By their natural lack of electric charge, the neutrons cannot be focused or steered by electromagnets as familiarly deployed for electrically charged particle beams. My postdoctoral research includes a nuclear physics method to collimate the neutron beam. This method was originally invented and demonstrated for other purposes; its application in ATW is new and hence unevaluated. It should be applicable to the proton accelerator version of sATW (but not as easily to the fission reactor variety).

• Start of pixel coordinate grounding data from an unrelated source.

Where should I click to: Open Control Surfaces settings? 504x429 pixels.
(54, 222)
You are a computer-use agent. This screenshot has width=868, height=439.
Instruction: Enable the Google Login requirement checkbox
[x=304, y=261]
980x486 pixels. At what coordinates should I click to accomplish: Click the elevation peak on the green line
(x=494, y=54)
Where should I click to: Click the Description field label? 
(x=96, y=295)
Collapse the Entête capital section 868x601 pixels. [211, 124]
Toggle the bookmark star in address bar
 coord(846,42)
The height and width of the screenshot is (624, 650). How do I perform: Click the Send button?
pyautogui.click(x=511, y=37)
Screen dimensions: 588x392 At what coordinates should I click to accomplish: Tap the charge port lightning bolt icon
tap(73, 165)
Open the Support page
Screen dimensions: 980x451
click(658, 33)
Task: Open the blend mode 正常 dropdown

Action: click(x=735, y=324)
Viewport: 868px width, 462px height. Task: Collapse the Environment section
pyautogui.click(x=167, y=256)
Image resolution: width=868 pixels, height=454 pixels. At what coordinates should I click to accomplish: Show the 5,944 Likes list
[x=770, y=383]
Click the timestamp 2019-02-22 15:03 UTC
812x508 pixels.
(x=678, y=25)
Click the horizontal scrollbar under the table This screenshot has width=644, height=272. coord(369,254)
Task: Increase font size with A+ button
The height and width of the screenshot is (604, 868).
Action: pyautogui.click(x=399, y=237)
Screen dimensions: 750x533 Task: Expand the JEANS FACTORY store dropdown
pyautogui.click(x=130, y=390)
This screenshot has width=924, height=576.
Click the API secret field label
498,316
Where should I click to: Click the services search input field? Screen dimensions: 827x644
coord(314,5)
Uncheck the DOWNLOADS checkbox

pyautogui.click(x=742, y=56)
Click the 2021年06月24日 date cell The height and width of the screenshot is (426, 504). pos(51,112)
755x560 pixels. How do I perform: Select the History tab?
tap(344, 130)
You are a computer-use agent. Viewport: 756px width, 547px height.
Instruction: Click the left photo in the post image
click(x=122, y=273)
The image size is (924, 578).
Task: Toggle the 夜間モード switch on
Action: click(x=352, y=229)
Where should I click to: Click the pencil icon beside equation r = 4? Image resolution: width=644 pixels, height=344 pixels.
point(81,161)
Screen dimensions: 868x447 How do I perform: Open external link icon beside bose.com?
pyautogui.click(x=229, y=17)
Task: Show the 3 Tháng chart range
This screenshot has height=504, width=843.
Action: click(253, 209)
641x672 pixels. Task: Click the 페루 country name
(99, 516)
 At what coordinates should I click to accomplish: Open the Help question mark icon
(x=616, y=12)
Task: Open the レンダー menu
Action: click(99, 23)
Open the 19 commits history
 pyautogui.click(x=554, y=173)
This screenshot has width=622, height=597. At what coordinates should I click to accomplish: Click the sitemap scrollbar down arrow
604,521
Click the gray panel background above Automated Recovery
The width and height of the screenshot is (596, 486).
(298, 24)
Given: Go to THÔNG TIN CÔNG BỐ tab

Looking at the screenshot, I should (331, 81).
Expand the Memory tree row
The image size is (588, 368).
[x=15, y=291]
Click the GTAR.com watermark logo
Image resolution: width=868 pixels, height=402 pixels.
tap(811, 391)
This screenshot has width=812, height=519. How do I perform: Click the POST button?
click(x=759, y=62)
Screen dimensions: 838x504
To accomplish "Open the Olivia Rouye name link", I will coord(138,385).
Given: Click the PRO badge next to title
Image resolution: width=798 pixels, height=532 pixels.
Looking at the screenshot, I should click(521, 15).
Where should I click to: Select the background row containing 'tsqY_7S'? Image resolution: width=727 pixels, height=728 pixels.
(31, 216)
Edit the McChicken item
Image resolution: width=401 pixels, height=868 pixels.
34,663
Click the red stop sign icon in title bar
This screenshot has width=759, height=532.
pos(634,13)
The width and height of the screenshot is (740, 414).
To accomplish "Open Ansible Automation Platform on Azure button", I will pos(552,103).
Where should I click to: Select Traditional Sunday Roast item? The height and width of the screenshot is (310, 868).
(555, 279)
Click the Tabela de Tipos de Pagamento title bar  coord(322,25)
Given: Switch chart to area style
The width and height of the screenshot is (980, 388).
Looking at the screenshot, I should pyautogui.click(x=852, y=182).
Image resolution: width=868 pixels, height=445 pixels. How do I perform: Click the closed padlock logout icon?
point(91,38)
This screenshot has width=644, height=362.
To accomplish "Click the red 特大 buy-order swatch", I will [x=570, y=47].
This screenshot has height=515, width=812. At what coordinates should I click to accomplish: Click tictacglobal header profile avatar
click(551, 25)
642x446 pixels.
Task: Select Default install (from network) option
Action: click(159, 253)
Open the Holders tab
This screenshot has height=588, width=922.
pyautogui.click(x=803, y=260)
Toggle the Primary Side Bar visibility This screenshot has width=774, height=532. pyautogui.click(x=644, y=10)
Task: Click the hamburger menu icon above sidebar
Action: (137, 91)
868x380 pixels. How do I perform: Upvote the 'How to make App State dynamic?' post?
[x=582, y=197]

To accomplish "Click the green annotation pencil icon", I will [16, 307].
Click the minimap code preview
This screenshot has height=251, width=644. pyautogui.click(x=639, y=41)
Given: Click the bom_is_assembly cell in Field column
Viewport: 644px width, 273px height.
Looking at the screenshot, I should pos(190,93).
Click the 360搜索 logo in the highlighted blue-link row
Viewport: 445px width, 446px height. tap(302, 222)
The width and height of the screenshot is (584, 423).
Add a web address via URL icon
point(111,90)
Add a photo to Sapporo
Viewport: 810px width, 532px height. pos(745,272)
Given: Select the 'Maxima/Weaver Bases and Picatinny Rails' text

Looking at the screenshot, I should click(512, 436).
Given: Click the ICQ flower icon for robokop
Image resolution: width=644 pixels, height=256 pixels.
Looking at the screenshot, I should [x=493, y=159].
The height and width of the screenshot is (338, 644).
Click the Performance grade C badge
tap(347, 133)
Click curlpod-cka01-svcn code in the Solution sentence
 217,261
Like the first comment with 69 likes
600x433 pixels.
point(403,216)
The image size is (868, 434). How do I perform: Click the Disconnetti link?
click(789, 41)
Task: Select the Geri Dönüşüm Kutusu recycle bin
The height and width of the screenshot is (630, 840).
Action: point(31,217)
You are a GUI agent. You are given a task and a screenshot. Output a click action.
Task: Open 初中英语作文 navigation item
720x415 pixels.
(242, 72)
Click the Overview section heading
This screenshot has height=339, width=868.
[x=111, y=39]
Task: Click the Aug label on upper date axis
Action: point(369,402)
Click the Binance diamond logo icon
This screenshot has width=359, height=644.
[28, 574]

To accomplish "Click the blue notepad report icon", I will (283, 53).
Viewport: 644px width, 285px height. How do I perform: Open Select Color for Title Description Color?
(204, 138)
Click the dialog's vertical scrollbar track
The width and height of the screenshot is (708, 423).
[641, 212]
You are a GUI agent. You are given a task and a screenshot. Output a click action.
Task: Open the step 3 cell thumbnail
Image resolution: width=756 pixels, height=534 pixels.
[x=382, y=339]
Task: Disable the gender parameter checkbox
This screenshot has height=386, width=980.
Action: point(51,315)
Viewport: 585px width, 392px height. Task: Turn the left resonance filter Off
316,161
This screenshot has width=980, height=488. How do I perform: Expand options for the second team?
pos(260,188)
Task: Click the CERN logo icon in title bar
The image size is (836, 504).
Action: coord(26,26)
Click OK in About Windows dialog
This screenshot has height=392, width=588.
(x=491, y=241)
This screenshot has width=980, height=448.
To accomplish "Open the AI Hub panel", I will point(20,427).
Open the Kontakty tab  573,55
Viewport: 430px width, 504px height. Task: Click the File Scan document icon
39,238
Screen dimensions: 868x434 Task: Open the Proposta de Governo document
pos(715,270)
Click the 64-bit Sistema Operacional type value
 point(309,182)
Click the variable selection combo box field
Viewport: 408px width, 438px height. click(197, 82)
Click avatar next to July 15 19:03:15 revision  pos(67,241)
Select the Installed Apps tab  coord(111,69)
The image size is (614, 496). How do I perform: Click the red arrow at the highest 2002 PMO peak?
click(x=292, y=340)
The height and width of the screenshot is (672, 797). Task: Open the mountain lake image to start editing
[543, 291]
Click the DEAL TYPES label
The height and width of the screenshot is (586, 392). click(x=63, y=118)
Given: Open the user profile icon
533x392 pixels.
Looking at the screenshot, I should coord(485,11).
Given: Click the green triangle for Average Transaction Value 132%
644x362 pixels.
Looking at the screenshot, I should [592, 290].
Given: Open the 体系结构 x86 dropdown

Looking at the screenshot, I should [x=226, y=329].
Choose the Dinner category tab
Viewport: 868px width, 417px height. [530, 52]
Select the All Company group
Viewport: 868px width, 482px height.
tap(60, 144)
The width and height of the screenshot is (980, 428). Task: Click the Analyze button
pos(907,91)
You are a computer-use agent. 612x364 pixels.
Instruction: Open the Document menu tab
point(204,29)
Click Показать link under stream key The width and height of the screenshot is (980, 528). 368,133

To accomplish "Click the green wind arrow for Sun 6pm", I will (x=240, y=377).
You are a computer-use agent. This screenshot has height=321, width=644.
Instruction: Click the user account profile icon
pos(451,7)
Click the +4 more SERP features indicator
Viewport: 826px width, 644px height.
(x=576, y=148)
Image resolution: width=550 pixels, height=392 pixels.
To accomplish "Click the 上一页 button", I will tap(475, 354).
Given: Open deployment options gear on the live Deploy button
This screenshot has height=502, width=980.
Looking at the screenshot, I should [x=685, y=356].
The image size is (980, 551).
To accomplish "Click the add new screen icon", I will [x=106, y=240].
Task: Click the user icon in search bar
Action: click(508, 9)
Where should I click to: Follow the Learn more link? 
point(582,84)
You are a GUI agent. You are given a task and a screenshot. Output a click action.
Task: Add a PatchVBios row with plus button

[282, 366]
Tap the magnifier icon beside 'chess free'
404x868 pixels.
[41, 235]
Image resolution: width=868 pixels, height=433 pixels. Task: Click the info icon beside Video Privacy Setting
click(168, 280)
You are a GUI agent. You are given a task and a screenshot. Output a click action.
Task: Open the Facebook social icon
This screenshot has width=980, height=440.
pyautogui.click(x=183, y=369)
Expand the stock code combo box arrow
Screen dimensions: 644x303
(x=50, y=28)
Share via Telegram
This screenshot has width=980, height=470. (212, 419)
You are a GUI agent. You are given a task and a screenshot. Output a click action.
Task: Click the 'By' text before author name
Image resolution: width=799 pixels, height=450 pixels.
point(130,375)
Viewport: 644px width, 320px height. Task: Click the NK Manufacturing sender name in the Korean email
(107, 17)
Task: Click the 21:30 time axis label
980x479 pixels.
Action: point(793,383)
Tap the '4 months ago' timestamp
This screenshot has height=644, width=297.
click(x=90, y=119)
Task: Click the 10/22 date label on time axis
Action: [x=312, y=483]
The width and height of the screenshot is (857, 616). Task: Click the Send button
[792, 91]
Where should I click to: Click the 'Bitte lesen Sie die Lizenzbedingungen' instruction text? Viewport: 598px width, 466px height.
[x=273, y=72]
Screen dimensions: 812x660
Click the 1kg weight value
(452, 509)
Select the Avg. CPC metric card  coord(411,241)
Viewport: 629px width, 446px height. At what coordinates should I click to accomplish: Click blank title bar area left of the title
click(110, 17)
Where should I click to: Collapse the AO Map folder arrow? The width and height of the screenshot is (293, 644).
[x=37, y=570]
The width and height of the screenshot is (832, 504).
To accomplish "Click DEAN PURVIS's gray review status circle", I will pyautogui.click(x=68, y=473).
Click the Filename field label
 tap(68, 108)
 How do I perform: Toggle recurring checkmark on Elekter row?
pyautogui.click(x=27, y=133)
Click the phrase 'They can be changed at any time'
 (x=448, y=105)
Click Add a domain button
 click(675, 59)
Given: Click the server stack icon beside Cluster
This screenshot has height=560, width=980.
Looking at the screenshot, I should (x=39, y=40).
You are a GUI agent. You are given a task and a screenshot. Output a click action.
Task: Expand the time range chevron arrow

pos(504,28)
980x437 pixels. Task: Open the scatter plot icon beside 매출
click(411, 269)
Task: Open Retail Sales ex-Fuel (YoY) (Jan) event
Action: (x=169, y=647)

Summary of the 1997 IAEA Report on sATW listing sATW efforts in Europe, Russia, Japan and USA is forthcoming

A 2003 IAEA update for sATW is also available

Summary of the 1999 US DOE Report on sATW is forthcoming. This report concludes (p21 of 108) with the following budget (1999 US$millions) for expected efforts towards sATW:

Program Year 1 & 2 3 4 5 6 Total
System Studies 4.5 6.5 3.0 2.0 2.0 18.0
Accelerator R&D 6.5 12.0 16.0 13.5 10.0 58.0
Separations and Waste Forms 5.4 8.2 12.6 15.3 14.0 55.5
Target & Blanket 10.8 12.8 36.4 37.0 26.5 123.5
Program Management 3.0 4.0 6.0 7.0 6.0 26.0
Total 30.2 43.5 74.0 74.8 58.5 281.0

A 1999 Argonne National Laboratory Report on sATW is also available

An alternative source of neutrons are nuclear fusion tokamak reactors for tATW

An alternative source of neutrons are muon catalyzed fusion reactors for mATW. My postdoctoral research into the method which results in neutron collimation was discovered in the context of muon catalyzed fusion but only later gave rise to the notion of its advantages for ATW. This gives rise to mATW but the method would also be applicable to the proton accelerator version of sATW but probably not tATW.